Um artigo de opinião que escrevi, publicado no Diário Económico de 19/04/2010

 

Nas últimas décadas do século passado, e nomeadamente após o final da “Guerra Fria”, vários países da alteraram as suas regras de recrutamento militar, entre os quais Portugal, Espanha e Itália, passando de regimes de serviço militar obrigatório para regimes assentes no voluntariado e em contratação profissionalizada. Mesmo assim, 15 países da OCDE ainda mantêm o serviço militar como obrigatório para os jovens do sexo masculino. Os efeitos macroeconómicos económicos do serviço militar são ainda pouco conhecidos, embora os estudos empíricos existentes apontem para efeitos negativos do serviço militar obrigatório no crescimento económico, nomeadamente pelo impacto negativo na acumulação de capital humano, seja por efeitos negativos nas taxas de escolaridade, seja na diminuição do tempo de experiência profissional.

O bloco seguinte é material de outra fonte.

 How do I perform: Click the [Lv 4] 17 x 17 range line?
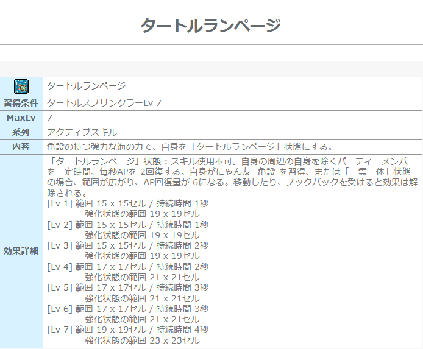[x=127, y=267]
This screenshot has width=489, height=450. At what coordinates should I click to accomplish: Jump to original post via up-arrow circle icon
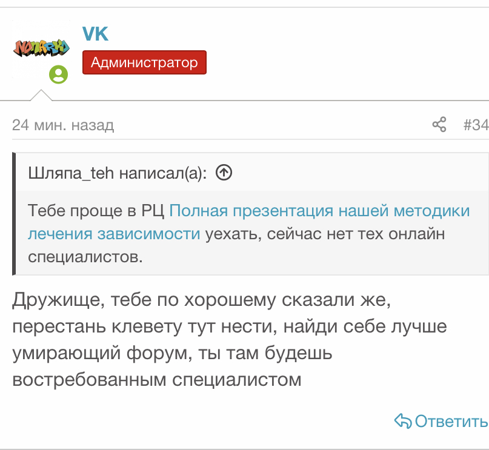224,173
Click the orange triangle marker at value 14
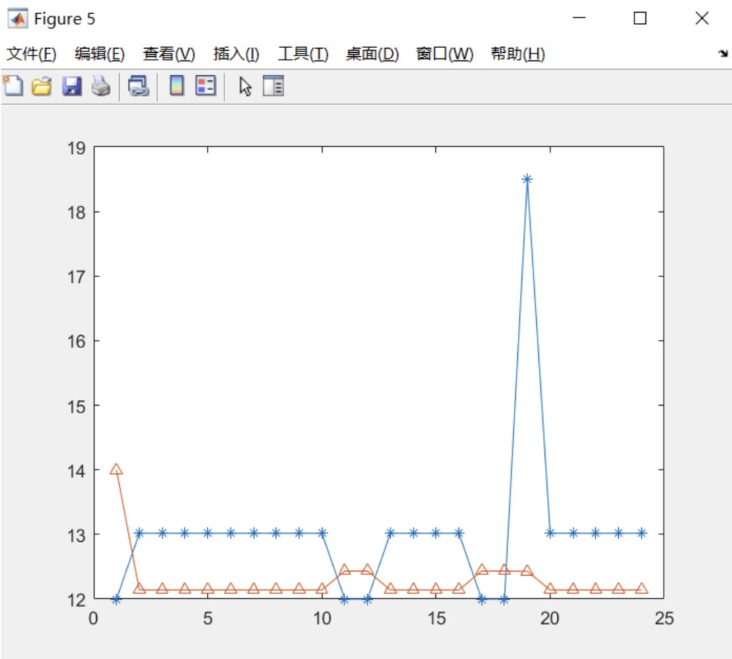 pyautogui.click(x=117, y=469)
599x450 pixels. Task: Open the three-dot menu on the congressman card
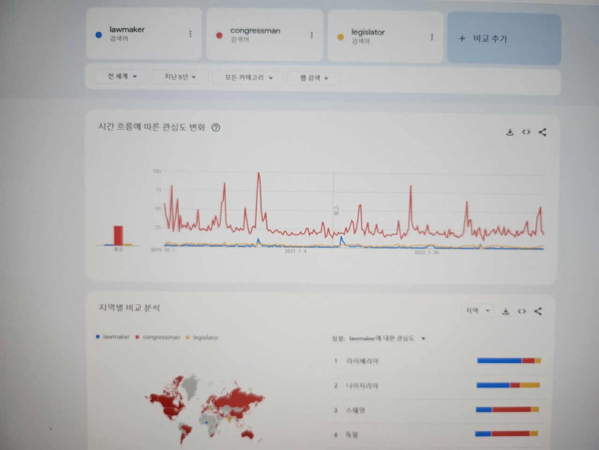(312, 35)
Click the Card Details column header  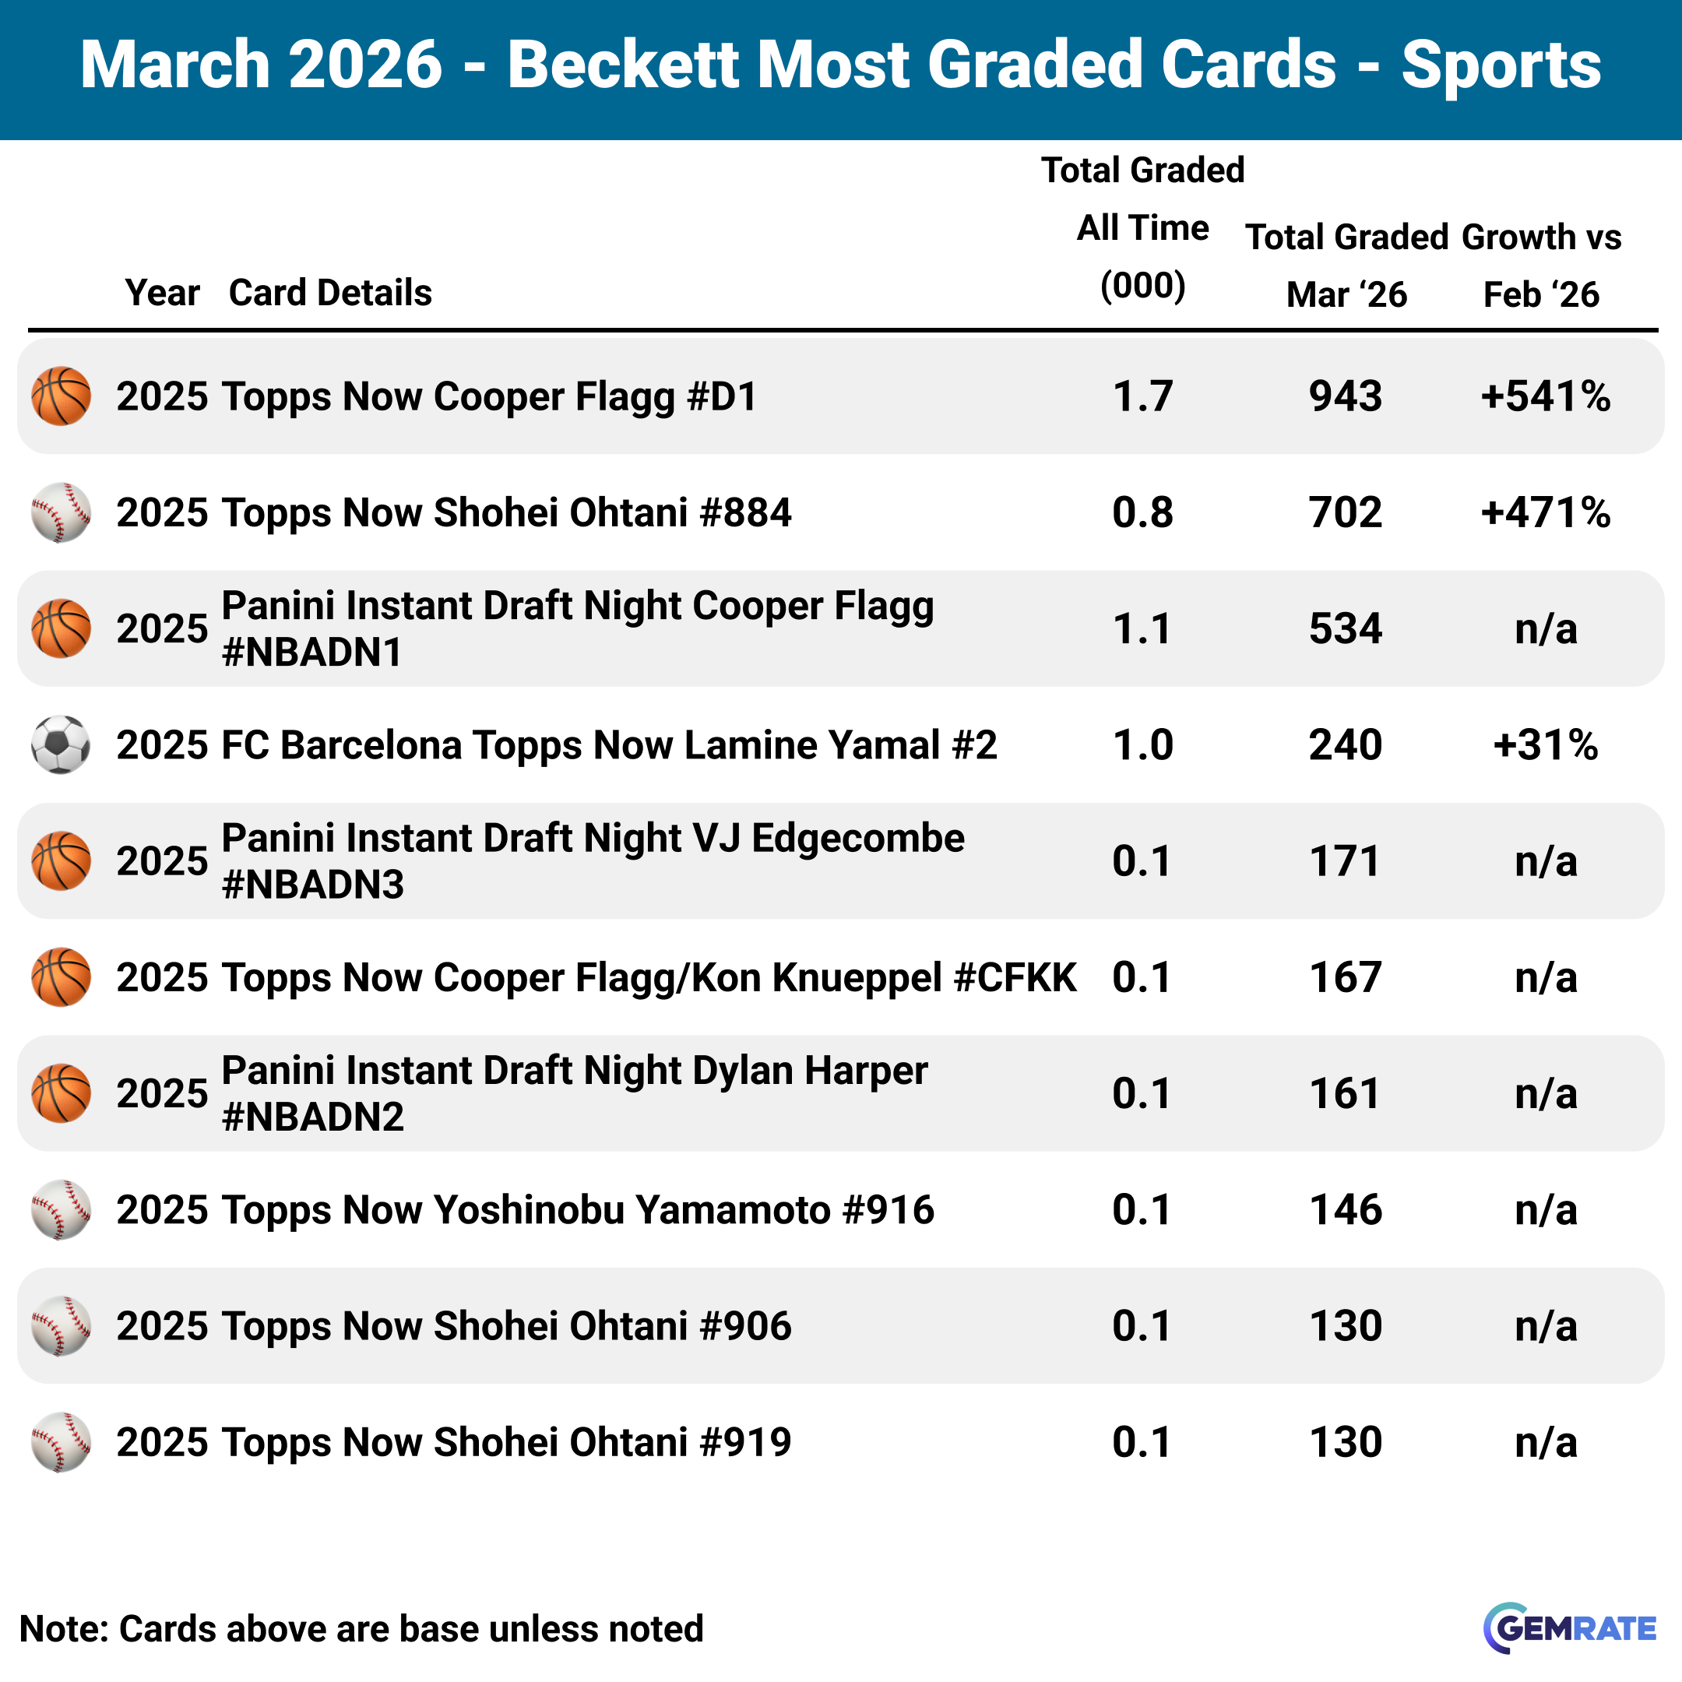[330, 293]
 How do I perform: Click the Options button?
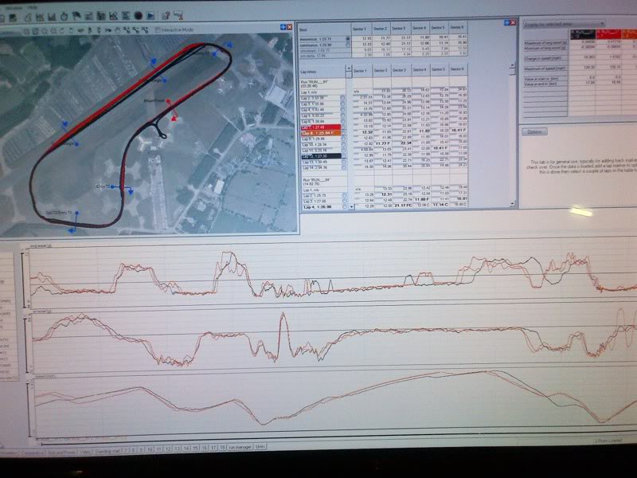[x=533, y=131]
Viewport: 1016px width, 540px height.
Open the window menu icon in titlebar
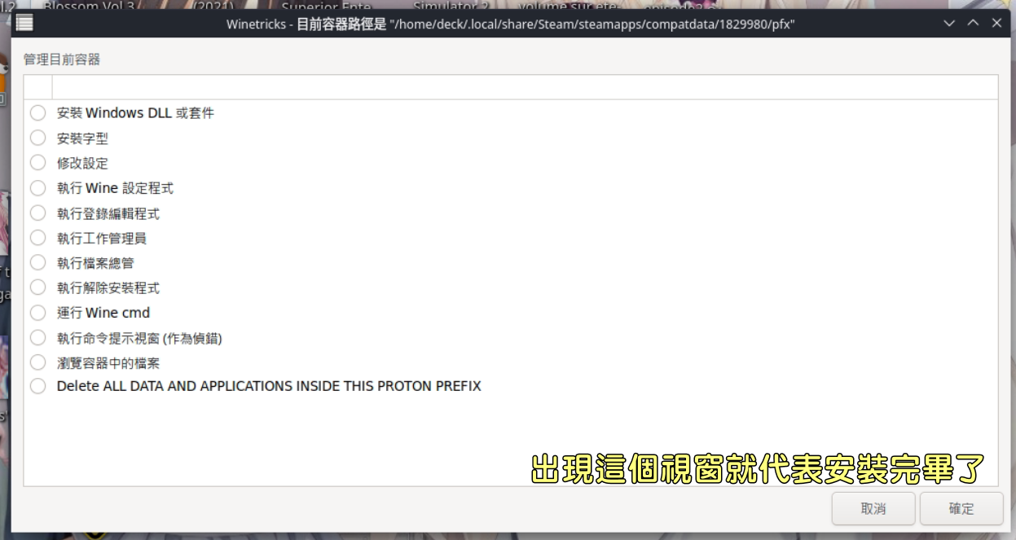click(24, 24)
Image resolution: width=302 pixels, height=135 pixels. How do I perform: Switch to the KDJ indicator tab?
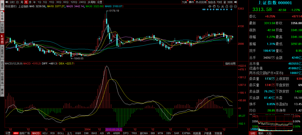pyautogui.click(x=45, y=133)
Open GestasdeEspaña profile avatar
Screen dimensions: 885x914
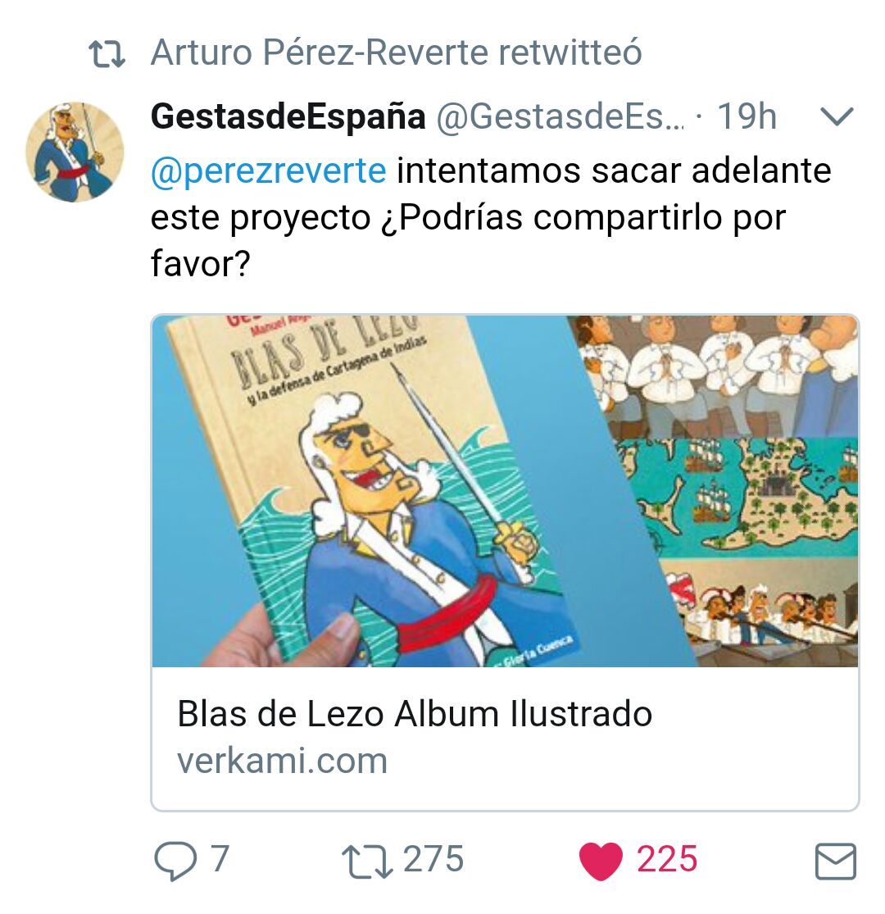75,152
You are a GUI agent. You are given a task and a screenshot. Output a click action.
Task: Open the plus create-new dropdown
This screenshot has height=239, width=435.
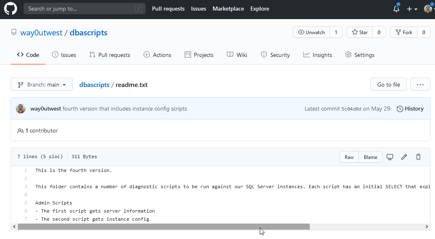(x=411, y=9)
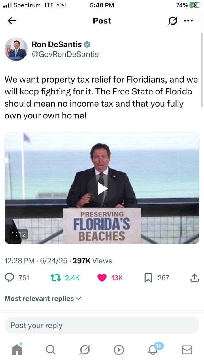Tap the Ron DeSantis profile picture

[16, 49]
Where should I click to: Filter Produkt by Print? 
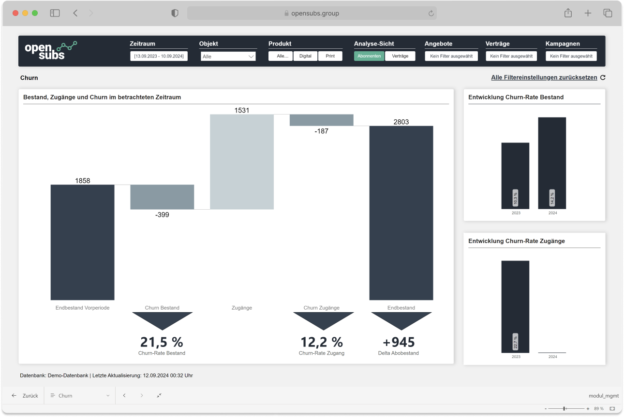[x=330, y=56]
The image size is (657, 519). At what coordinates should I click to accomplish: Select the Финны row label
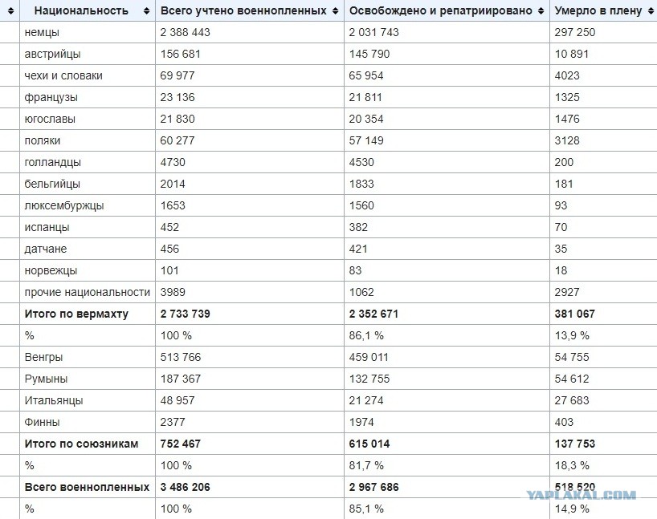pos(43,422)
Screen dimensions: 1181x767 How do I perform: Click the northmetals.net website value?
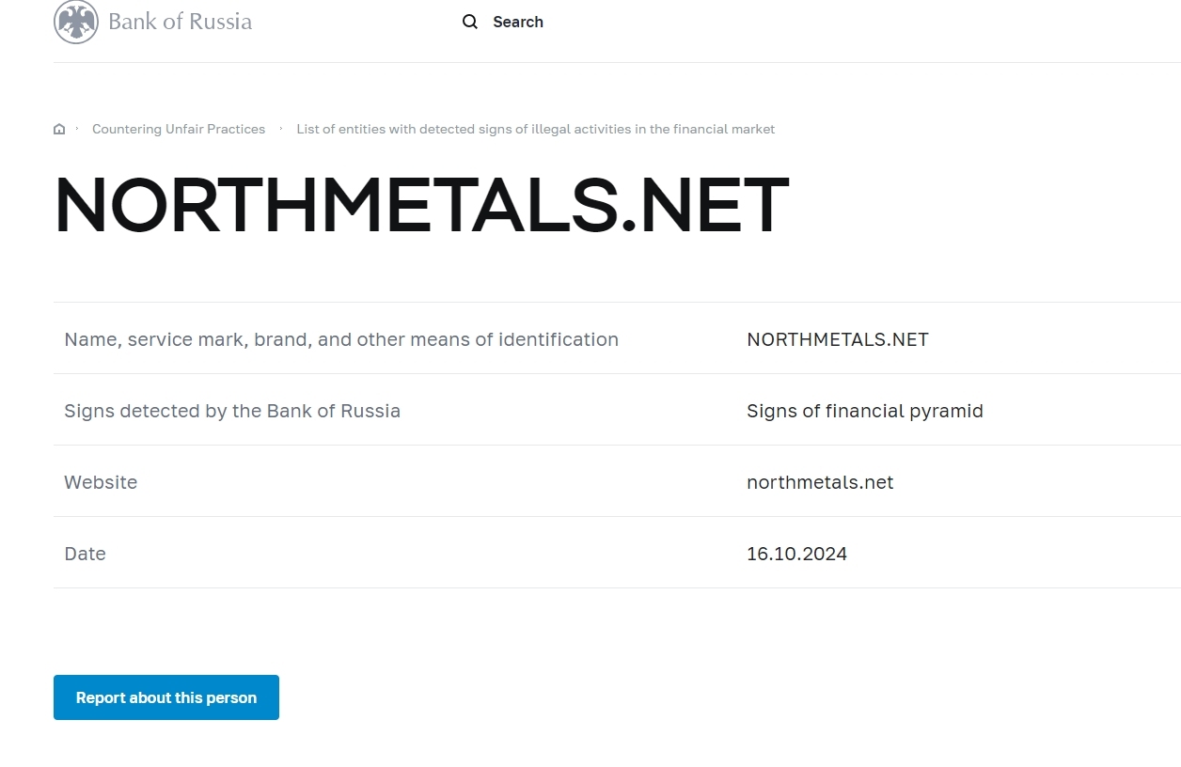tap(819, 482)
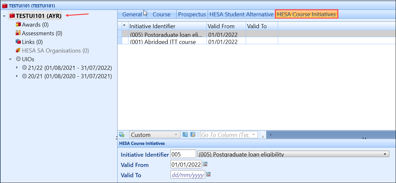Screen dimensions: 396x183
Task: Expand the 21/22 UIO node
Action: (x=17, y=68)
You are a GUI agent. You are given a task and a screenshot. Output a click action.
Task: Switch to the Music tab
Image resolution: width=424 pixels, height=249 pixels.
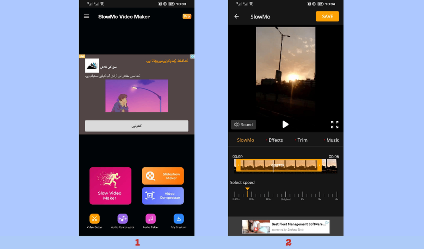(x=333, y=140)
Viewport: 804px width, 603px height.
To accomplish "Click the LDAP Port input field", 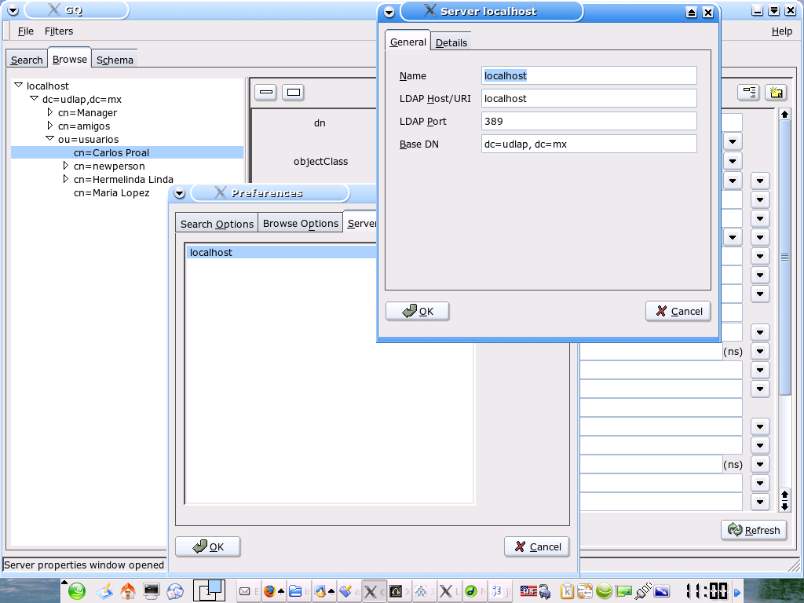I will click(589, 121).
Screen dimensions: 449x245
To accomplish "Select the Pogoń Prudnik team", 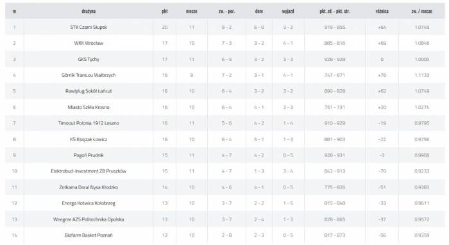I will [89, 155].
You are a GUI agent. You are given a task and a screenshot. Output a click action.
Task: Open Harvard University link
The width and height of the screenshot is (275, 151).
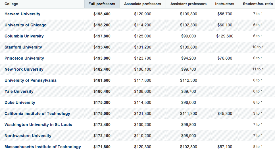(22, 14)
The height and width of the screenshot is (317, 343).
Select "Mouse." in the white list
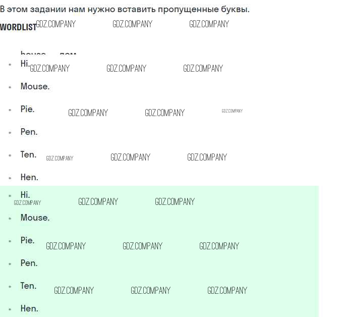pos(35,86)
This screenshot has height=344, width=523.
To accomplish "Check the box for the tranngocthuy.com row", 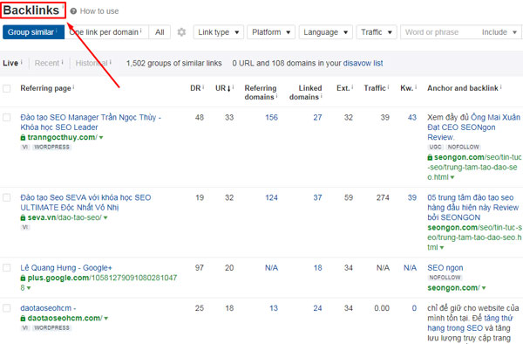I will click(x=7, y=117).
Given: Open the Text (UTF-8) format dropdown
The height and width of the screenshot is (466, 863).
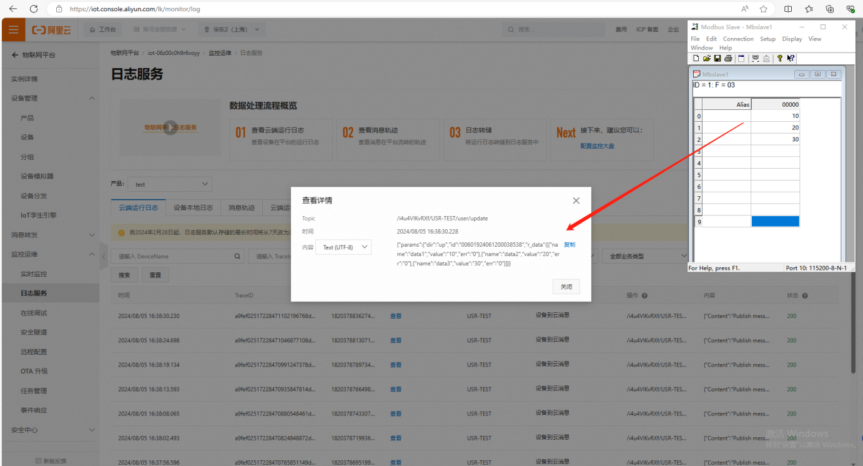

Mas num contexto de forte crescimento do desemprego jovem, que em Portugal ultrapassa os 21%, é de esperar que um número alargado de jovens opte pela alternativa oferecida pelo serviço militar prestado em regime de voluntariado ou de contrato, onde os incentivos financeiros e as perspectivas de continuação de uma carreira nas forças de segurança constituem um forte apelo. Assim, se no curto prazo a alternativa da carreira militar poderá mitigar os custos sociais e individuais da crise económica, permanece a dúvida quanto aos seus efeitos no longo prazo, nomeadamente quanto à relevância das qualificações adquiridas e a sua relevância futura aquando da integração na vida civil.